Esercizio proposto 1:
Puoi trascrivere senza alcuna modifica il brano sulle italiane in Champions, da "Quei palloni sparacchiati" fino a "del tutto giustificata." compreso?
Esercizio proposto 2:
Puoi ripetere parola per parola le righe dei record dalla riga con "Task: Run the Turn off User Account playbook" fino alla fine dei record, entrambe le estremità incluse, senza riportare le immagini?

Brano:
Quei palloni sparacchiati nei popolari una certa paura l'avevano messa. Quel ruminare calcio senza costrutto sembrava la sintesi più lucida del complessivo disagio. Insomma, dopo gli strafalcioni dell'ultimo turno di campionato, diventava difficile spargere ottimismo sugli impegni delle italiane in Champions. Sbagliato. Come spesso ci succede ritroviamo gioco e risultati in Europa. E restituiamo benessere anche ai pancini doloranti di quei milionari un po' naif. Niente di straordinario, s'intende. Ma di questi tempi due vittorie ed un pareggio fuori dai confini rappresentano patrimonio da urlo. Anzi, nel caso del Napoli qualsiasi iperbole appare del tutto giustificata.

Perché fermare il Bayern, questo Bayern tritatutto, significa aver acquisito una precisa dimensione internazionale. Che autorizza  a questo punto qualsiasi pensierino malizioso. A maggior ragione dopo una notte nella quale non tutto è filato liscio, coi tedeschi a lungo padroni del centrocampo, Cavani avvitato su se stesso, la difesa in sofferenza nei disimpegni e nelle chiusure centrali. Quisquilie per questo Napoli da esportazione anema e core ed attributi d'amianto. La verità è che comincia ad affiorare qualcosa di epico nelle sue prestazioni europee, con il "catino delle streghe", il San Paolo per i media tedeschi, ormai all'ultima picconata sullo scetticismo di quelli che si ribellano alla retorica del "dodicesimo uomo".

Certo, per fabbricare imprese questa squadra ha sempre necessità di prosciugare il proprio serbatoio di energie. E le riserve non valgono i big, in quest'ottica Mazzarri dovrà calibrare l’inevitabile turnover. Ma il fuoco sprigionato col Bayern incenerisce ogni perplessità. Almeno per ora. Almeno sino a quando le lame rotanti di Maggio affetteranno l’erba nemica con la ferocia esibita l’altra notte.

Anche l’Inter pare in netta ripresa.  Può far respirare il suo presidente. Il Moratti visto nel dopomatch col Lilla aveva l’aria di uno appena sfuggito ad un attacco alieno. Occorre comprenderlo. In Francia, al di là del golletto di Pazzini, comunque preziosissimo, sono riapparse qualità che parevano irrimediabilmente perdute. Thiago Motta ha restituito senso logico alla manovra, e pazienza se in tanti arricciano il naso davanti al suo football moviolato. Sneijder sulla trequarti ha riproposto quelle giocate di prima, quelle aperture improvvise che il baby Alvarez non può garantire. E dietro il miracolo di una difesa non più sbrindellata come in occasione del naufragio siculo, Julio Cesar a fare Batman, Lucio non più sfarfallante, Chivu soldato quasi insuperabile. Anche se quelle diciassette conclusioni concesse ai francesi segnalano crepe ancora vistose negli equilibri del reparto. Ora però non disturbate il "normalizzatore".

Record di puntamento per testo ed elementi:

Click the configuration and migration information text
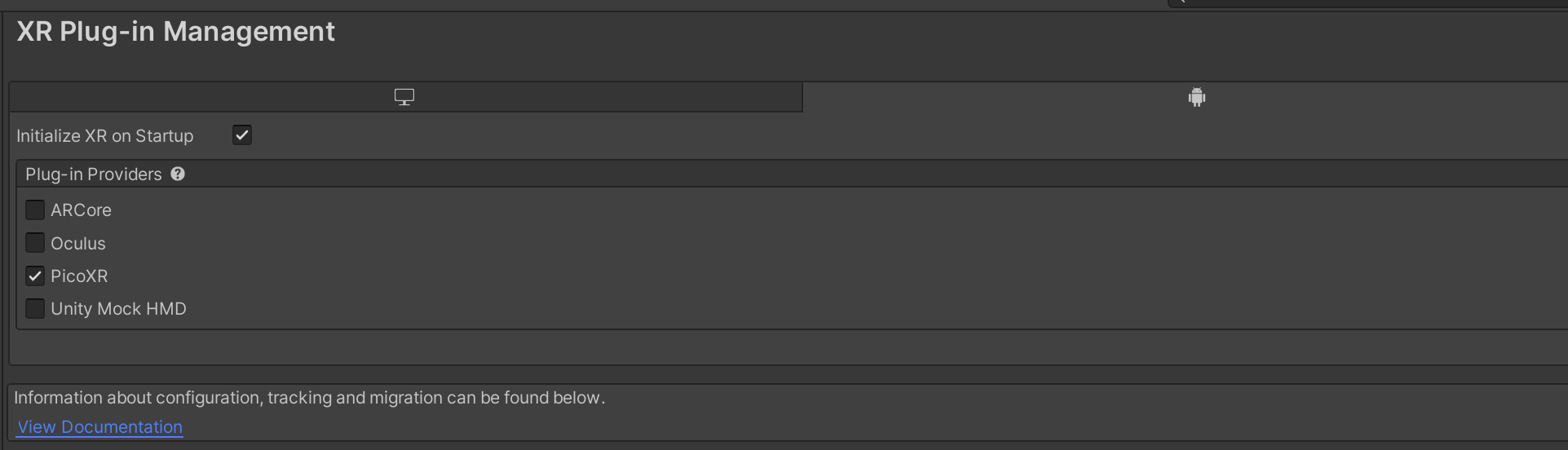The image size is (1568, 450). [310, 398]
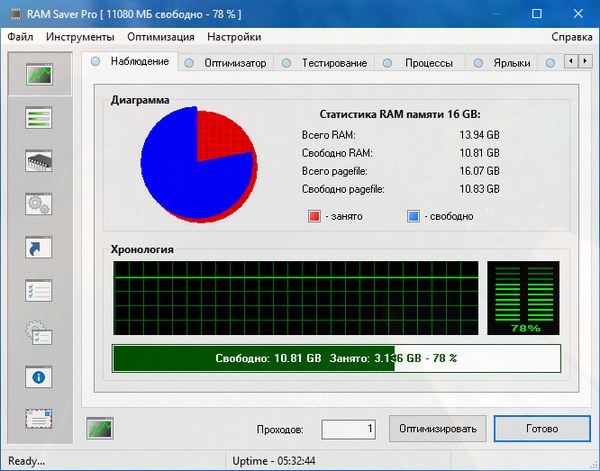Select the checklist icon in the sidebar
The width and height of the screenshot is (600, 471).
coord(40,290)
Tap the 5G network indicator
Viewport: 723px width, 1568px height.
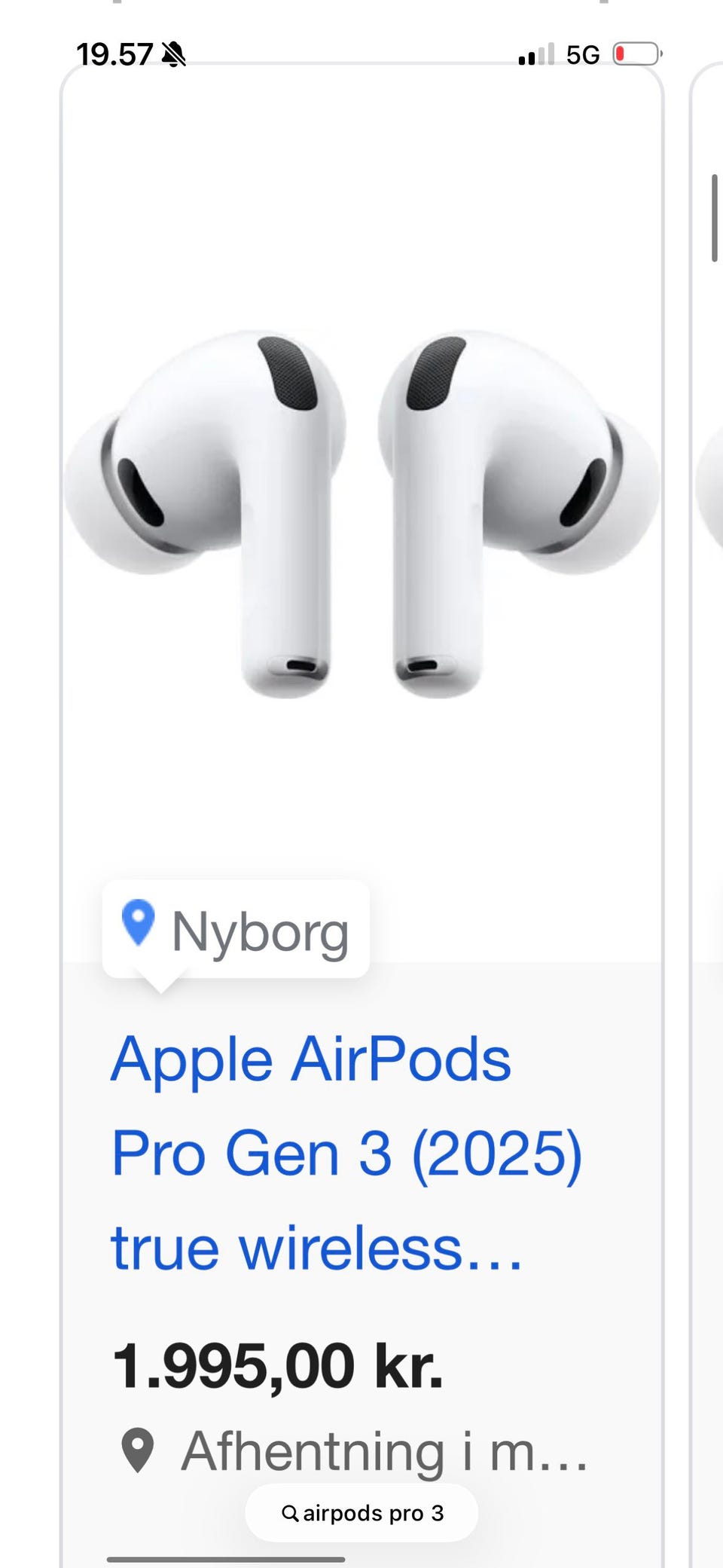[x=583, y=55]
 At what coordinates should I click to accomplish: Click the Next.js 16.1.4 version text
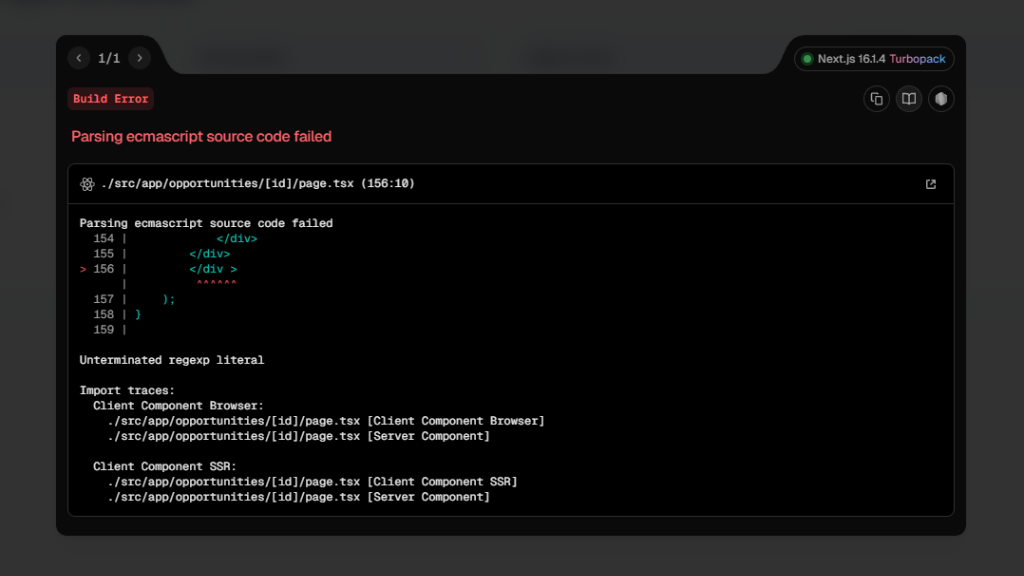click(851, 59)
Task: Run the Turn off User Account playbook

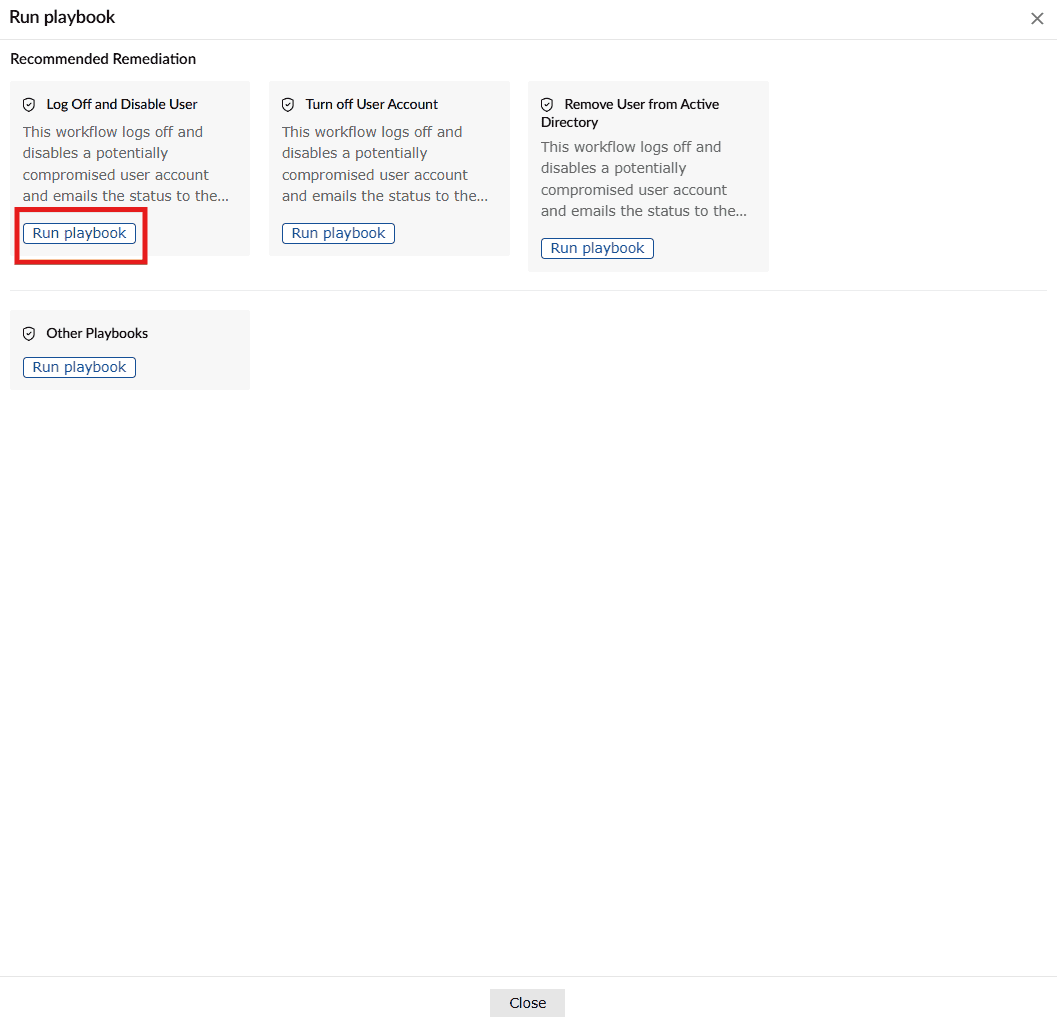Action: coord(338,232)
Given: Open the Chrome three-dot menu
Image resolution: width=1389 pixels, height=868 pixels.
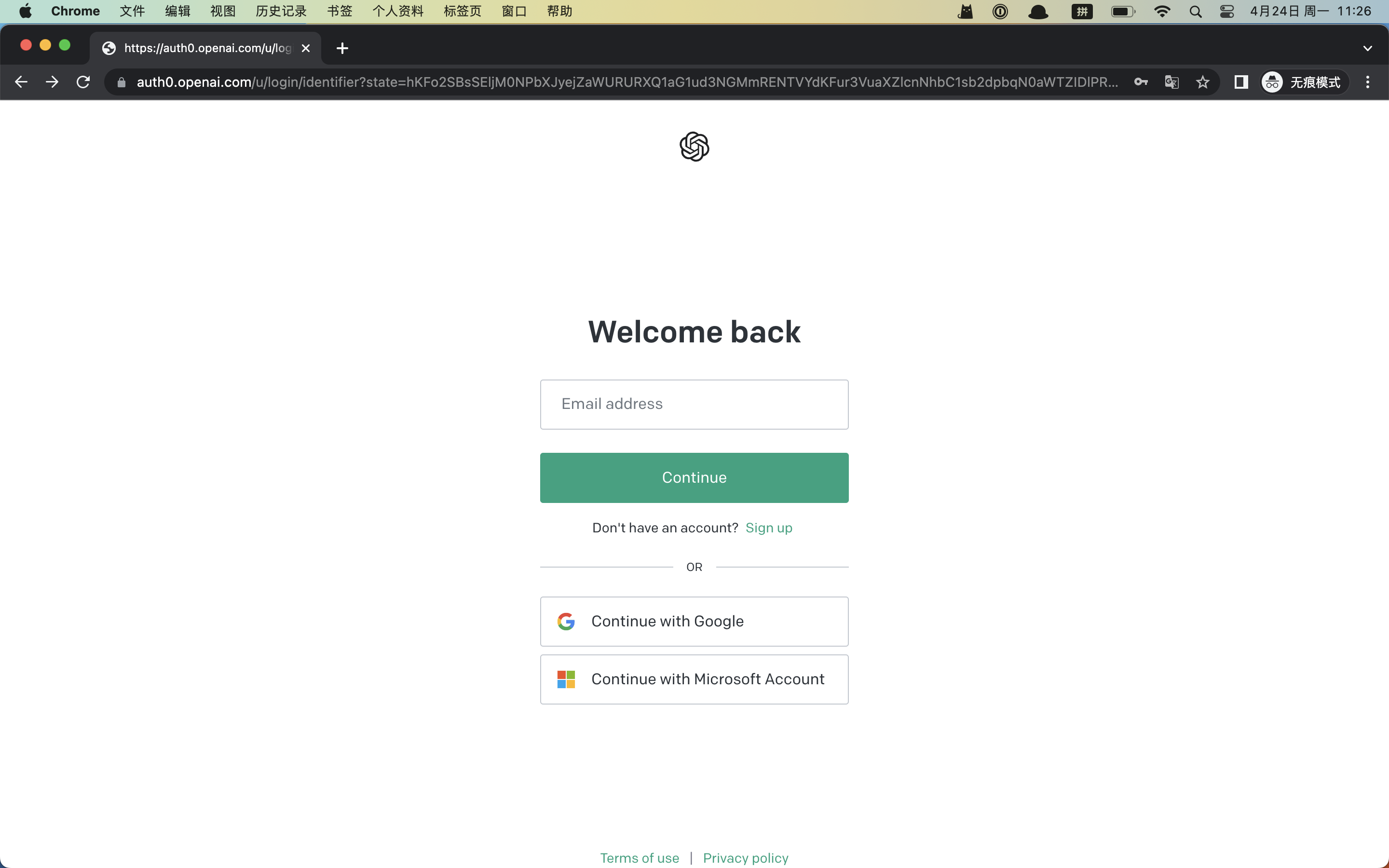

Risultato finale 1:
Quei palloni sparacchiati nei popolari una certa paura l'avevano messa. Quel ruminare calcio senza costrutto sembrava la sintesi più lucida del complessivo disagio. Insomma, dopo gli strafalcioni dell'ultimo turno di campionato, diventava difficile spargere ottimismo sugli impegni delle italiane in Champions. Sbagliato. Come spesso ci succede ritroviamo gioco e risultati in Europa. E restituiamo benessere anche ai pancini doloranti di quei milionari un po' naif. Niente di straordinario, s'intende. Ma di questi tempi due vittorie ed un pareggio fuori dai confini rappresentano patrimonio da urlo. Anzi, nel caso del Napoli qualsiasi iperbole appare del tutto giustificata.

Risultato finale 2:
Task: Run the Turn off User Account playbook

Action: coord(338,232)
Given: Open the Chrome three-dot menu
Image resolution: width=1389 pixels, height=868 pixels.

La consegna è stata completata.